Hay días en los que siento que mi vida es como esos libros de *"Elige tu propia aventura"* que leo a escondidas bajo las sábanas. Solo que, en mi caso, no puedo decidir qué página voltear. Mamá elige una, papá elige otra, y yo quedo atrapada entre los dos finales posibles.

Pero hay algo que ninguno de ellos sabe: llevo meses coleccionando pedacitos de ellos como si fueran tesoros. Guardo la sonrisa de papá cuando le muestro un dibujo nuevo, y el modo en que mamá me arropa aunque "ya sea demasiado grande para cuentos antes de dormir". Los atesoro todos en una caja de zapatos vacía que escondo bajo mi cama (la de mamá) y detrás del armario desordenado (en casa de papá). Ahí dentro viven las cosas que no se dicen: el ticket del cine donde los tres vimos *Toy Story* hace mil años, un corcho de vino que papá usó para hacer un sello, la receta de galletas de mamá escrita en su letra perfecta.

Y hoy, mientras empaco mi osito *"Poeta Triste"* (que en realidad se llama Gustavo, pero papá insiste en ponerle apodos dramáticos), tomo una decisión. Si ellos han olvidado cómo hablarse, yo seré su traductora. Si insisten en ver solo las diferencias, yo les recordaré las semejanzas. Aunque tenga que volverme espía, mensajera, o incluso un poco mentirosa. Porque cuando los escucho discutir por teléfono sobre "derechos" y "fechas", lo que realmente oigo es esto:

*"Te extraño, pero no sé cómo decirlo."*

Así que cuidado, mundo.
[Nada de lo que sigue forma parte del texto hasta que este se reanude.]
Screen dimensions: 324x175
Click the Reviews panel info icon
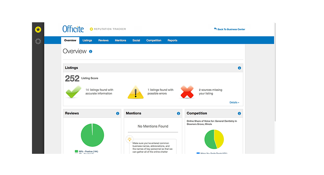[117, 114]
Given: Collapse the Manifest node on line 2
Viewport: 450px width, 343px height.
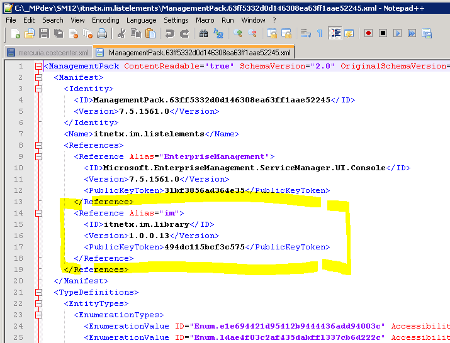Looking at the screenshot, I should click(38, 77).
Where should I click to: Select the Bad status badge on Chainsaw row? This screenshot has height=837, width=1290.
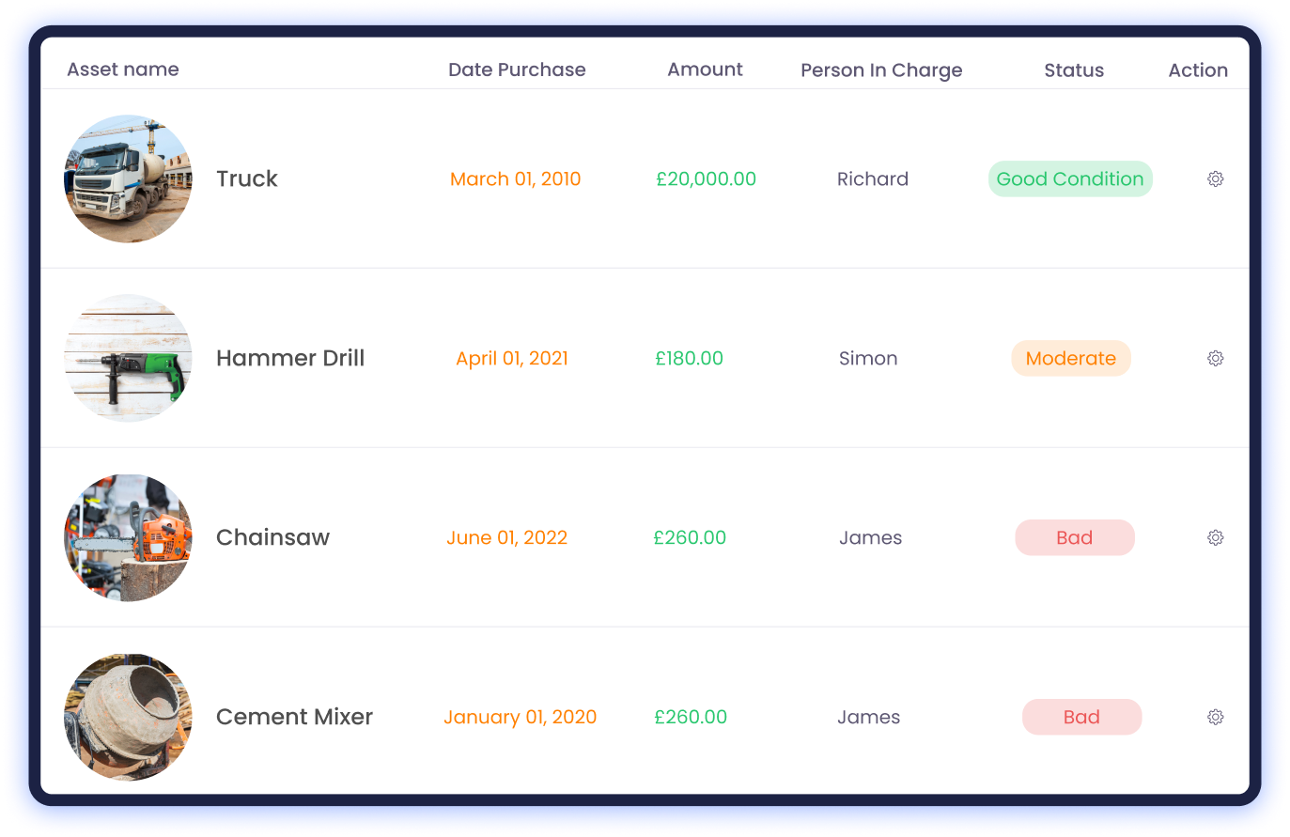(1075, 537)
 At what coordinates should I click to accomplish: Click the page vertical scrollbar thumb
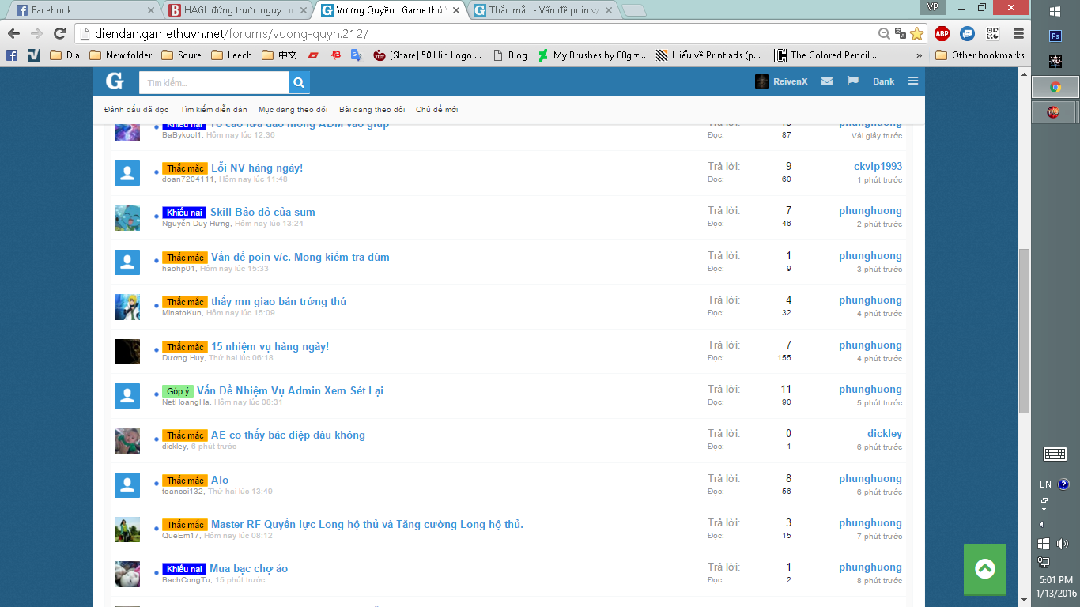pos(1024,330)
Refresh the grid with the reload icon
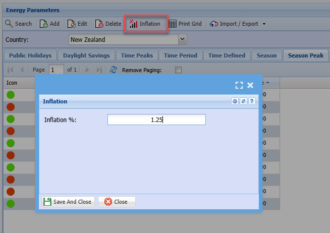The image size is (330, 233). (x=114, y=70)
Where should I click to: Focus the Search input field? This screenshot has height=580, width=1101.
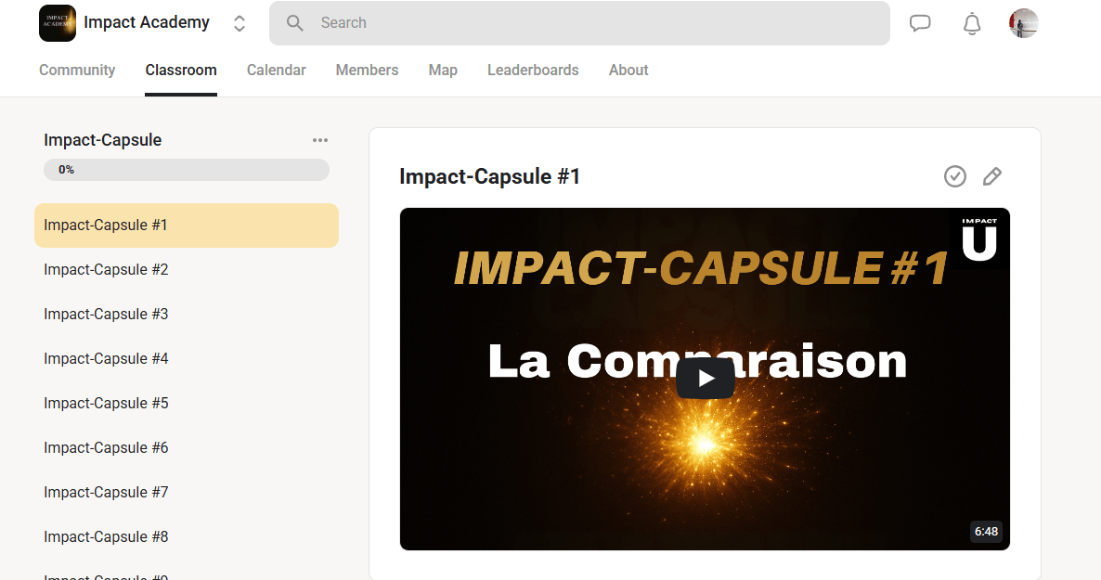click(594, 23)
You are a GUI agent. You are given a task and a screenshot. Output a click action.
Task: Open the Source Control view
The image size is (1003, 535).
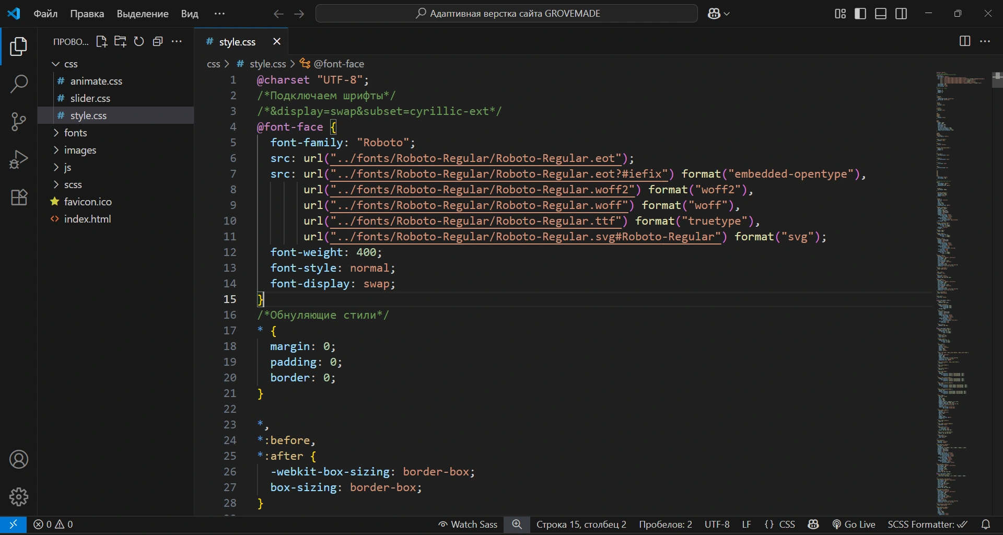pos(19,122)
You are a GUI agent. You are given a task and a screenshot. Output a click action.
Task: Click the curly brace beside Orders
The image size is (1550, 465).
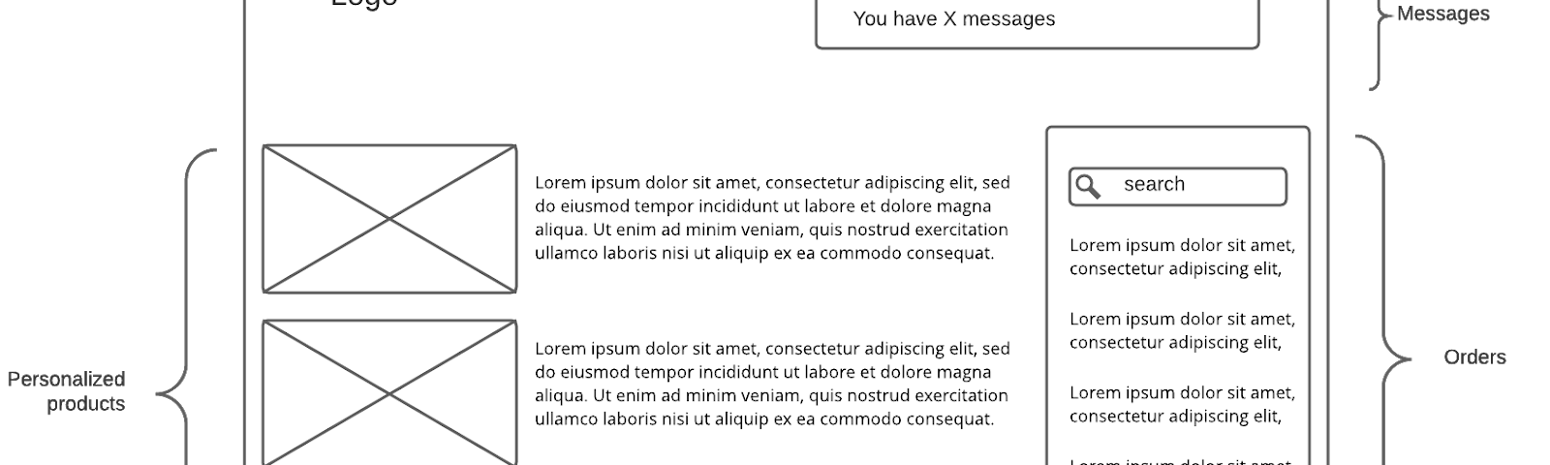tap(1383, 300)
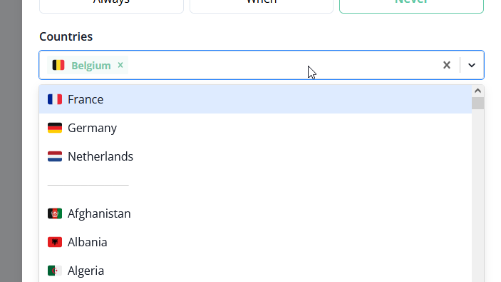Click the dropdown list scrollbar thumb
The height and width of the screenshot is (282, 501).
pyautogui.click(x=477, y=103)
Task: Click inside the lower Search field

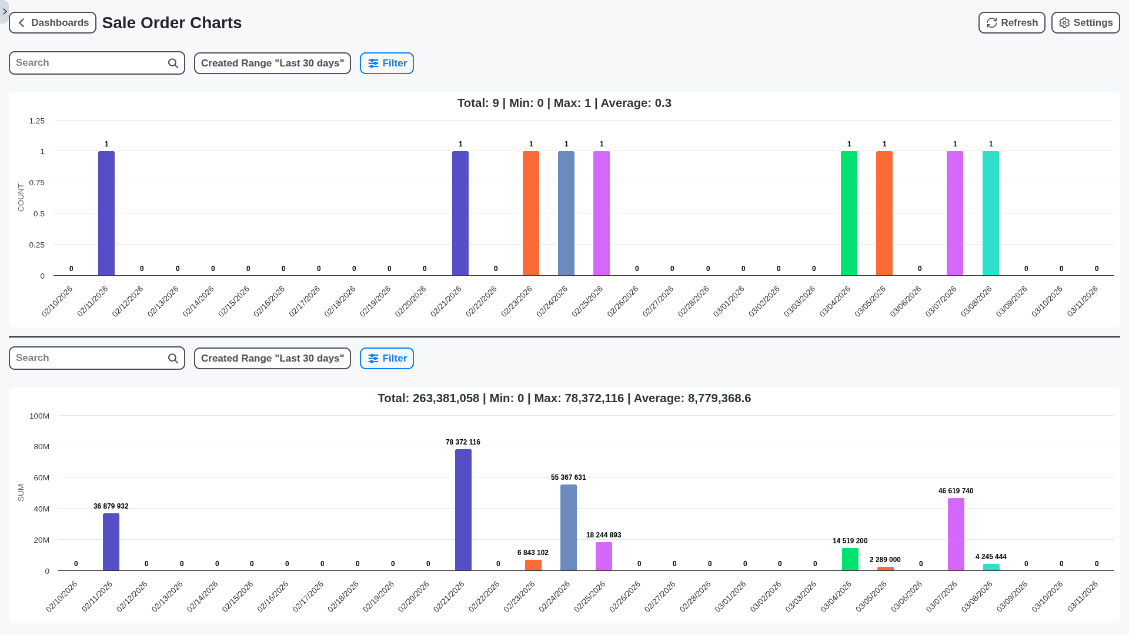Action: click(88, 357)
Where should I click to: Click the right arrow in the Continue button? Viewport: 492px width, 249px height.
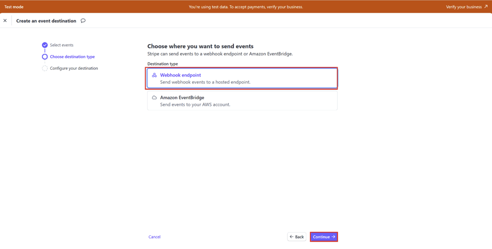pos(333,237)
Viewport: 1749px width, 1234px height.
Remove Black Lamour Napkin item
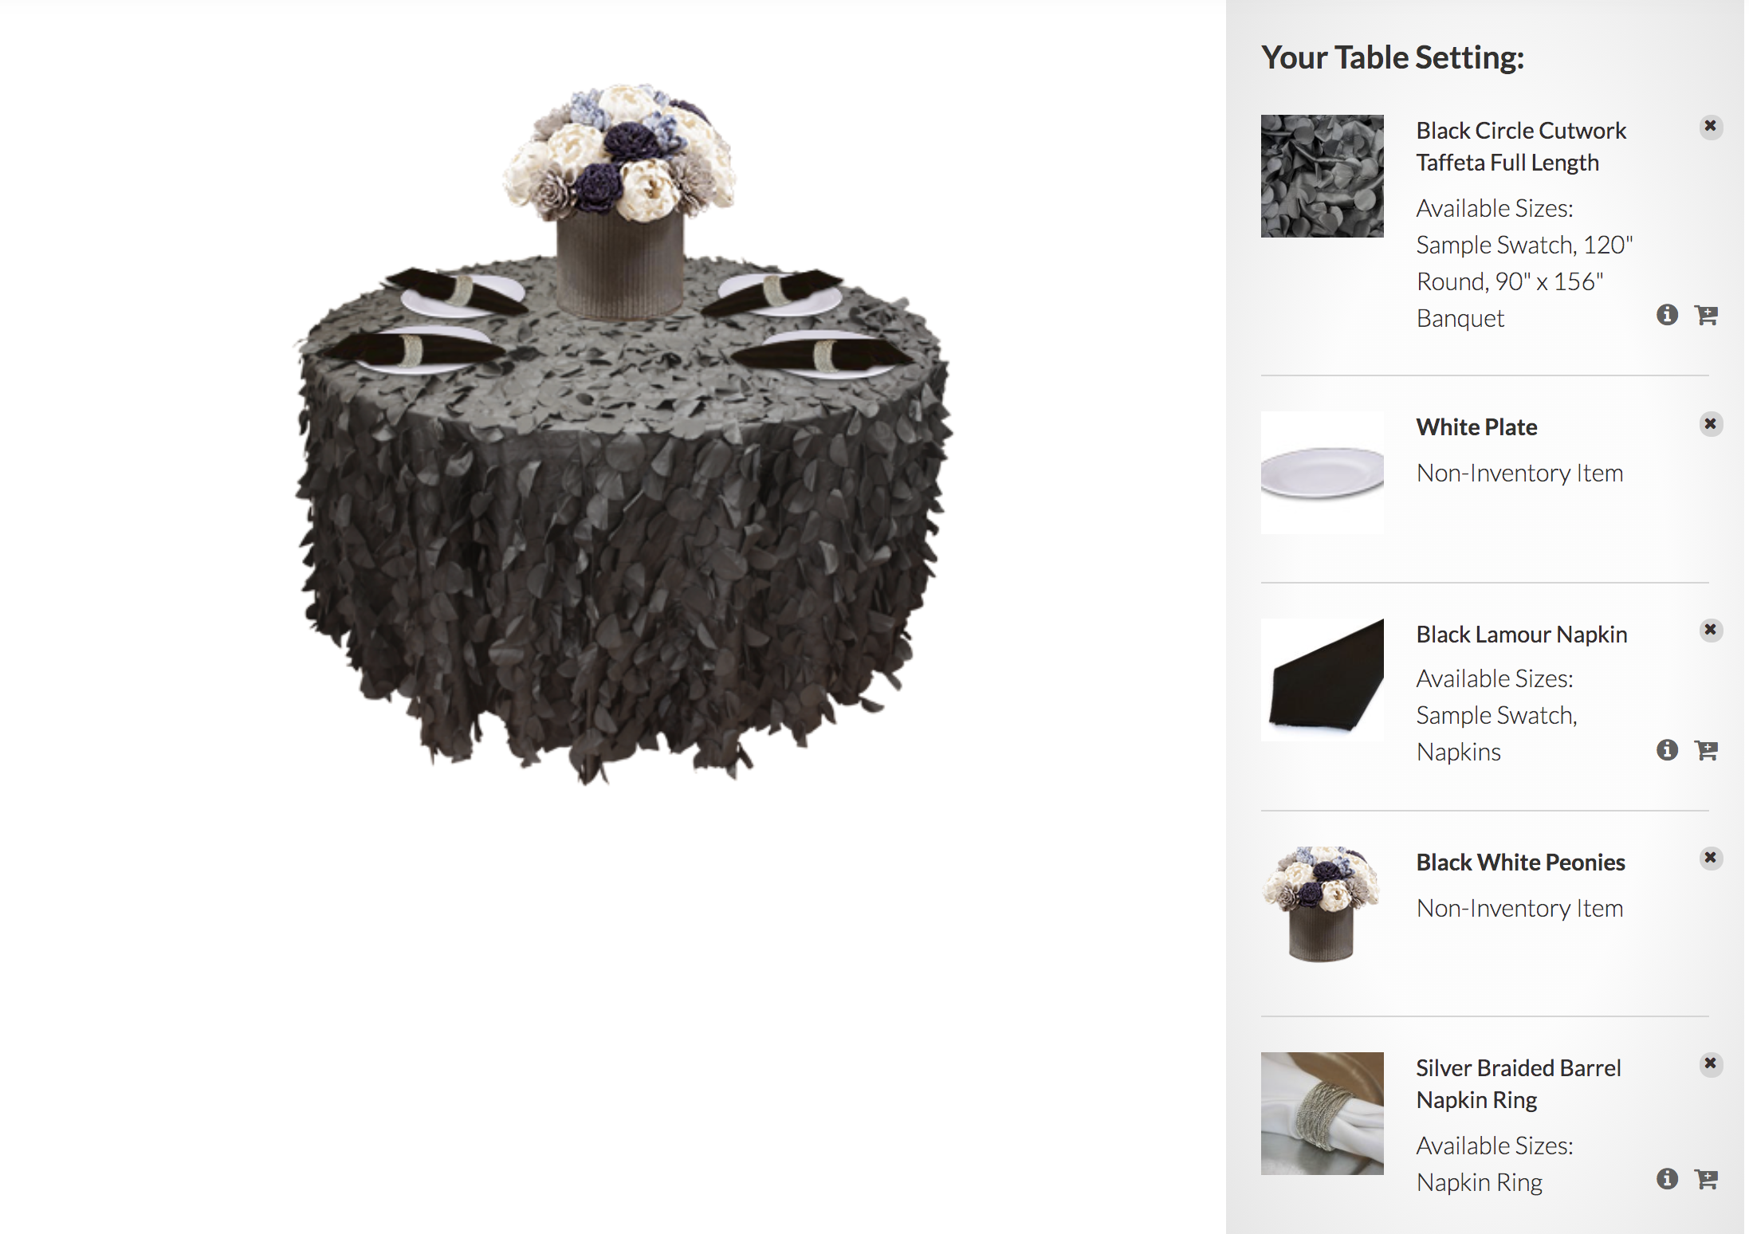point(1710,631)
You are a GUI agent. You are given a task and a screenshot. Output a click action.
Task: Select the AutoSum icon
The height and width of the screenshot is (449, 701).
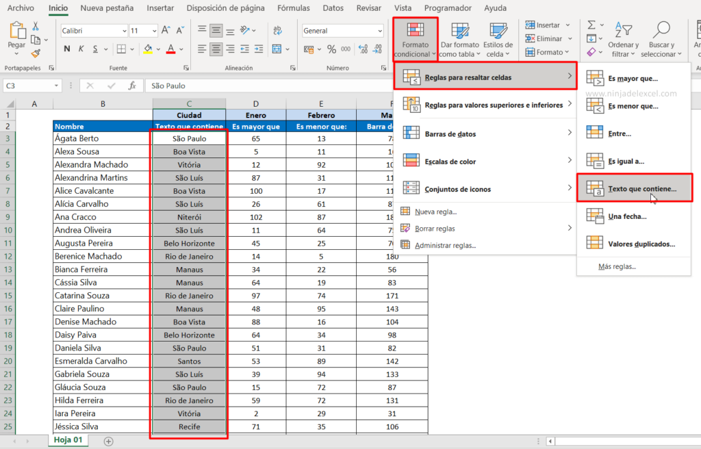coord(592,25)
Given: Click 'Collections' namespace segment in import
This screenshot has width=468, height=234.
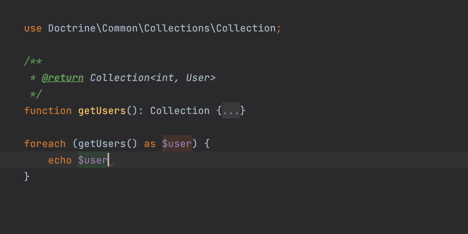Looking at the screenshot, I should coord(177,28).
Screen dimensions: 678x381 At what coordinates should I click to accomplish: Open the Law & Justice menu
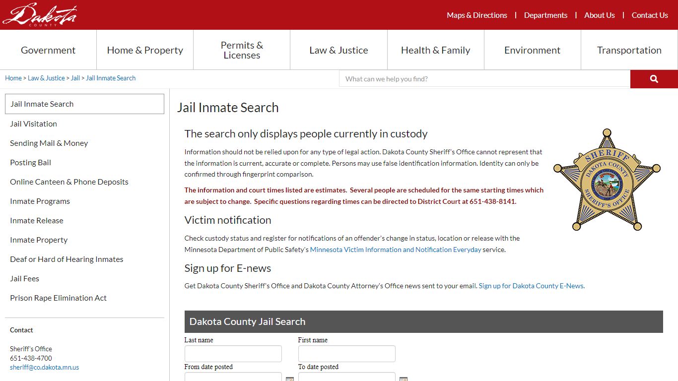(x=339, y=50)
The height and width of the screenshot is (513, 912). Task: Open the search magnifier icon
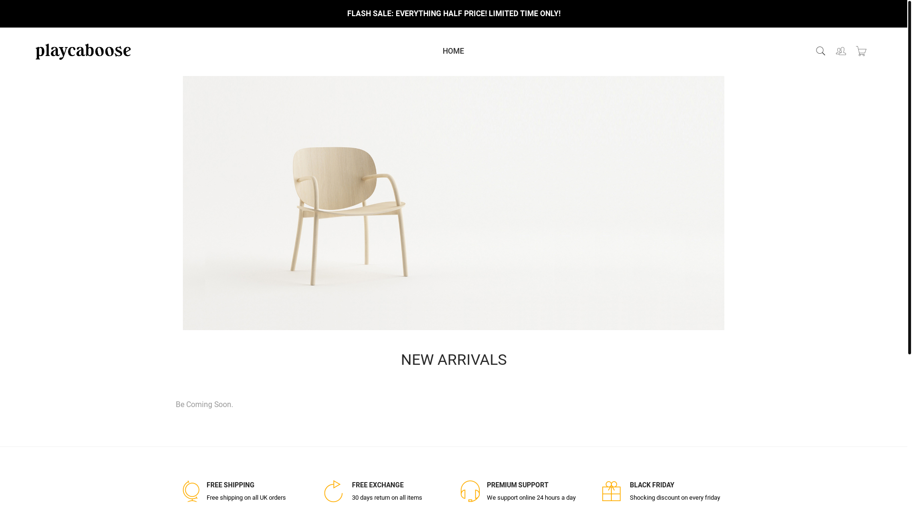point(820,51)
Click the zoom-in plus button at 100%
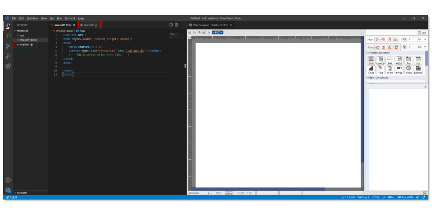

Esta es Mía Rodríguez, diez años, dos casas y un plan infalible. Porque si el amor de mis padres fue tan fuerte como para crearme a mí, ¿no debería serlo también para volver a encontrarse?

—¿Lista? —pregunta papá desde la puerta, con sus zapatos sin cordones y el pelo revuelto como siempre.

Sonrío y ajusto mi mochila, donde hoy no solo llevo la tarea de matemáticas, sino también:

1. Un dibujo de los tres como superhéroes (mamá con capa de reglas, papá con escudo de pinceles).